Читателю, наверное, интересно узнать, что я довольно долго мучился с концовкой романа. Их было несколько. И я склонялся к довольно необычной развязке: Тапочкин, неспособный выбрать между женой и любовницей, от безысходности превращался… в калихтового сомика, который, собственно, ради этого и появился в романе. А Вета и Катя, войдя в опустевшую квартиру, обнаруживают аквариум с грустноглазой рыбкой и никак не могут понять, куда же девался их горячо любимый муж-любовник… Однако, все обдумав, я решил, что такая развязка больше подходит писателю-мистику, а мне, реалисту, хоть и гротескному, не подобает выпутывать героя из сложнейшей жизненной коллизии подобным сверхъестественным способом. Потому-то я и оставил Тапочкина, сорвавшегося с балкона, буквально висеть между небом и землей. Ведь этим, собственно, он и занимался, только в переносном смысле, всю жизнь.

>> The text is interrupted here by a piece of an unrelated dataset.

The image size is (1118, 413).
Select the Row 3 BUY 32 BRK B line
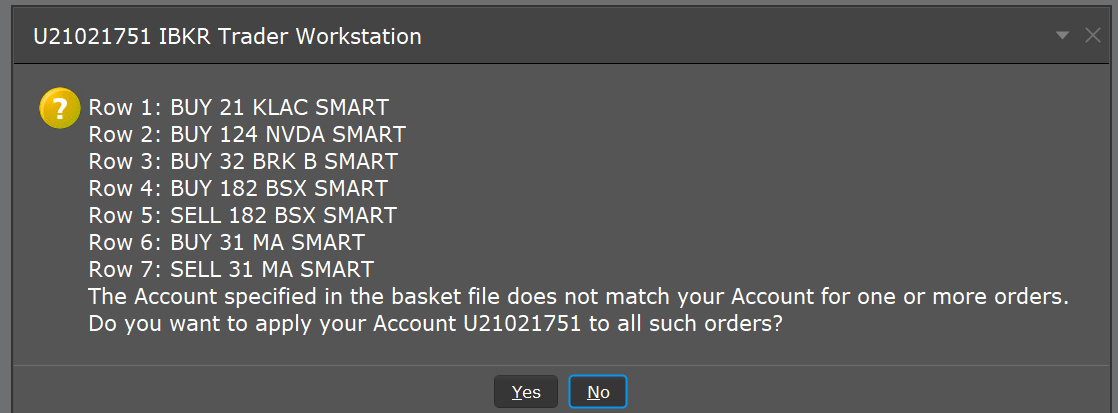pos(243,161)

В результате редкая моя встреча с читателями обходится теперь без вопросов: а не сорвется ли Башмаков вниз, сумеют ли соединенными усилиями жена и любовница спасти этого милого никудышника? С одной стороны, такие вопросы меня раздражают, ибо, подвесив героя, я, как мне думалось, переосмыслил и развил гоголевского Подколесина, выпрыгнувшего от предсвадебных душевных сомнений в окно. Однако такое участие читателей в судьбе Тапочкина косвенно подтверждает то обстоятельство, что мне удалось написать чрезвычайно живой, волнующий образ. А это очень важно для сочинителя! Ведь новое слово в литературе – это, прежде всего, новый, живой герой. Те, кто полагает, будто новаторство заключается в том, чтобы писать тексты без точек и запятых, – или глупы, или неграмотны, или и то и другое вместе.

В общем, идя навстречу озабоченным читателям, я решил в романе «Грибной царь» дорассказать, чем же закончилось висение моего «эскейпера» на балконе.

Еще меня часто спрашивают о том, как я отношусь к восьмисерийному телевизионному фильму, снятому по роману «Замыслил я побег…» режиссером Мурадом Ибрагимбековым. Фильм неплох, хотя, по-моему, тот диалог стилей, который возможен в литературном произведении, будучи перенесен в кино, оборачивается безжанровостью и сбивает с толку зрителей. У меня, кстати, большой опыт по части экранизаций, начиная с нашумевшего фильма «ЧП районного масштаба» Сергея Снежкина. Вместе с «Маленькой Верой» Василия Пичула эта лента в 1988 году стала символом перестроечного кино: и в смысле смелости, яркости, и в смысле злобного мифотворчества по отношению к советской цивилизации. Вот и Мурад Ибрагимбеков, воссоздавая доперестроечное время, руководствовался не столько моим романом, сколько теми идеологическими штампами, которые успели сформироваться в постсоветский период. Как говаривала моя покойная бабушка: «При царе жили хорошо, но был гнёт!»